[Records about locating elements on screens]
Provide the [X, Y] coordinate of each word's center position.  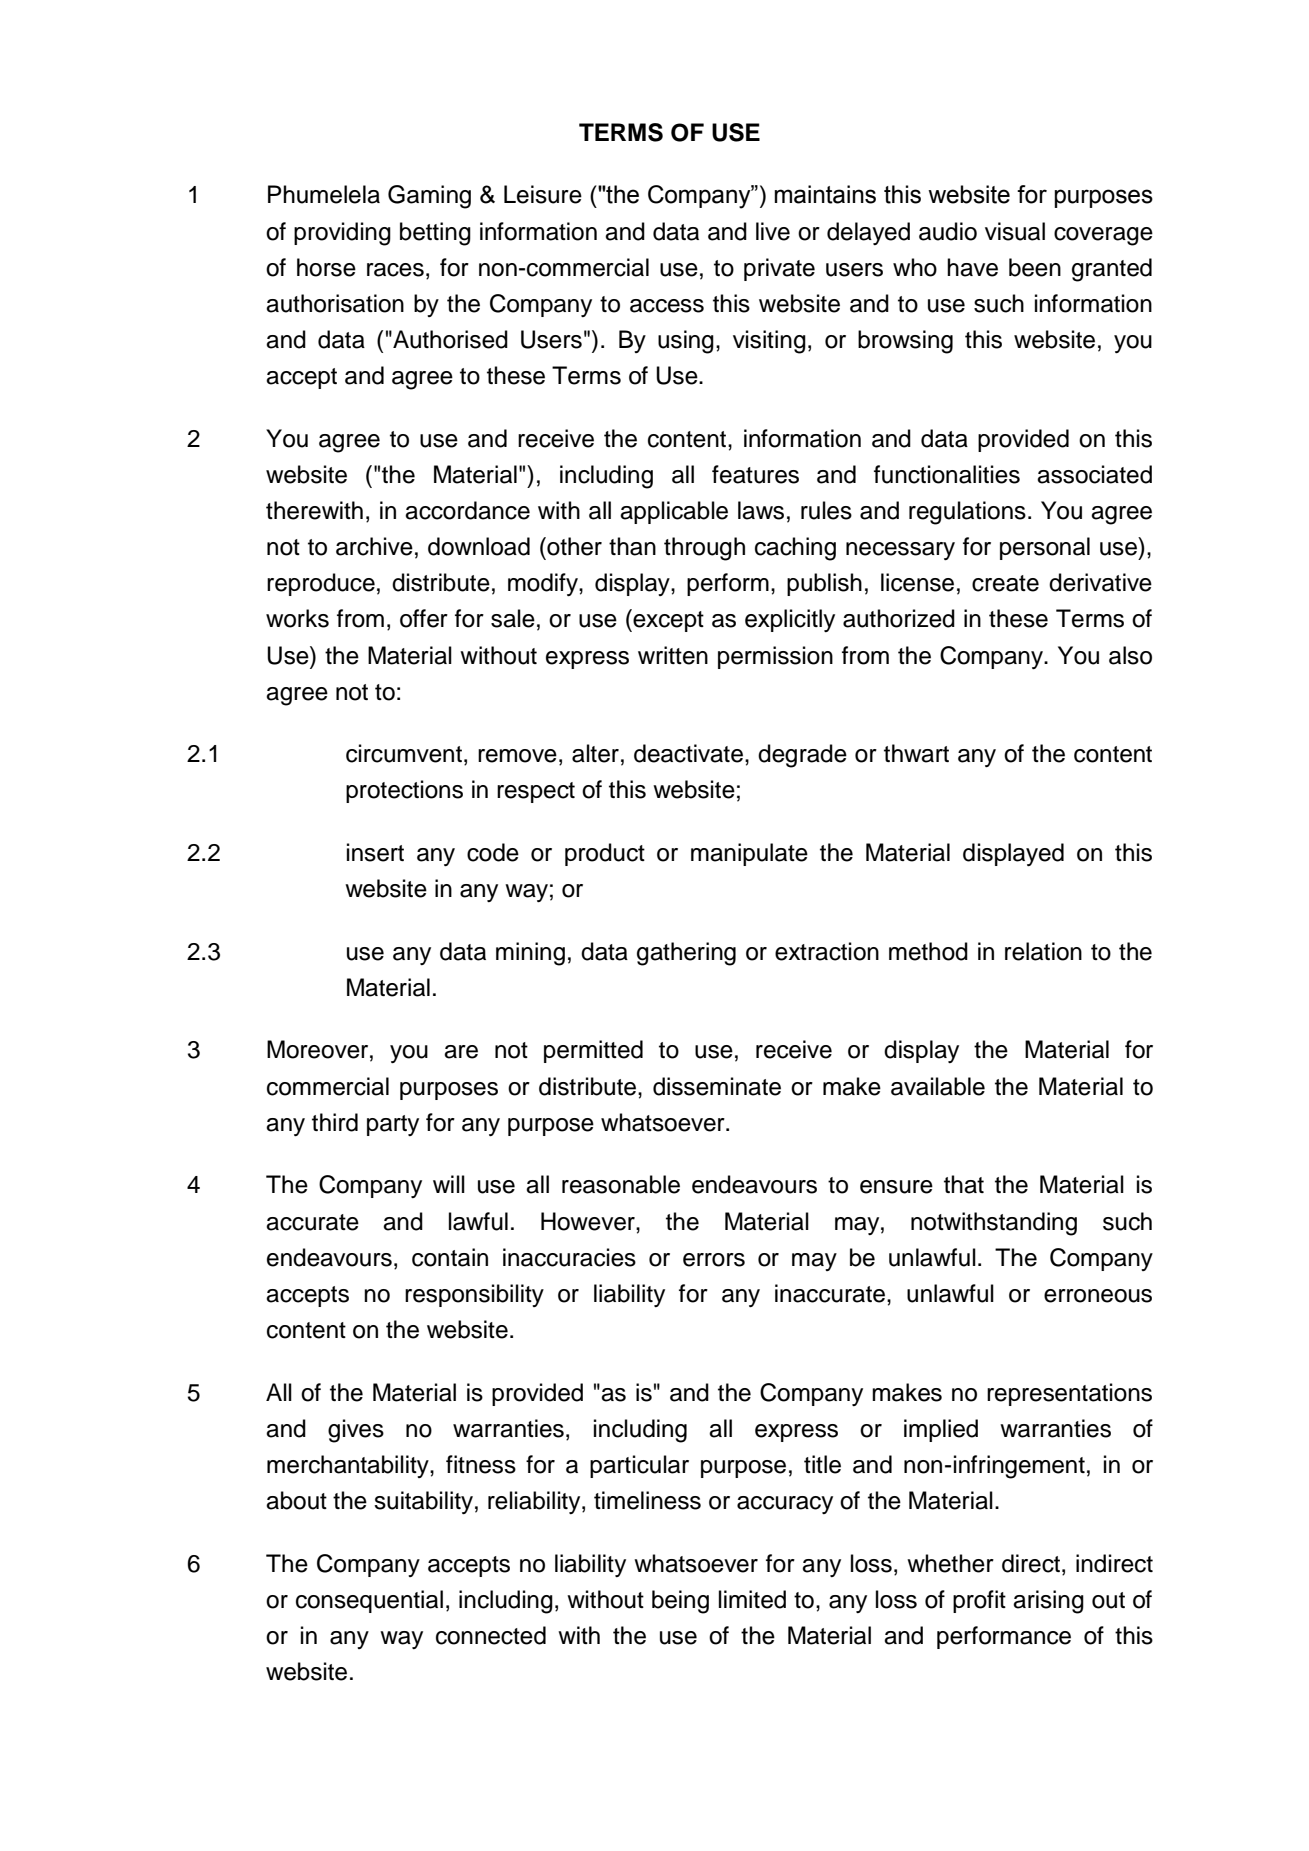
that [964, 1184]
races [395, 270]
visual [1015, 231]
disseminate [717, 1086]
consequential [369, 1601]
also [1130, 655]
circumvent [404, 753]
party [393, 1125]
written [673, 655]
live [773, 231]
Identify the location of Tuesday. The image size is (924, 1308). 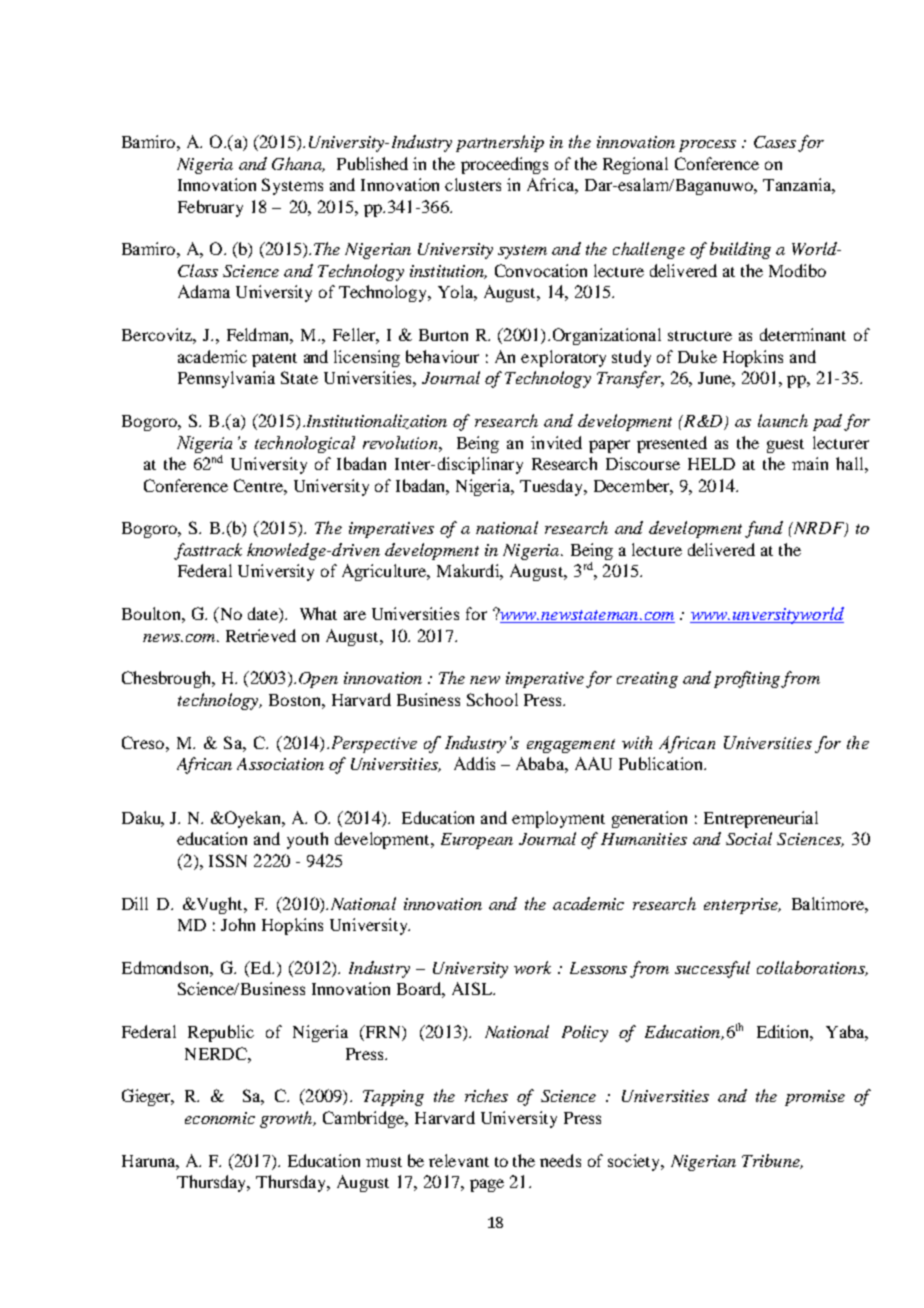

Job: Copy the items verbatim, from the line containing "also [1130, 655]" through the last line of the items, both included. Omit the pictures.

Response for this exercise:
also [1130, 655]
circumvent [404, 753]
party [393, 1125]
written [673, 655]
live [773, 231]
Identify the location of Tuesday. The image size is (924, 1308). 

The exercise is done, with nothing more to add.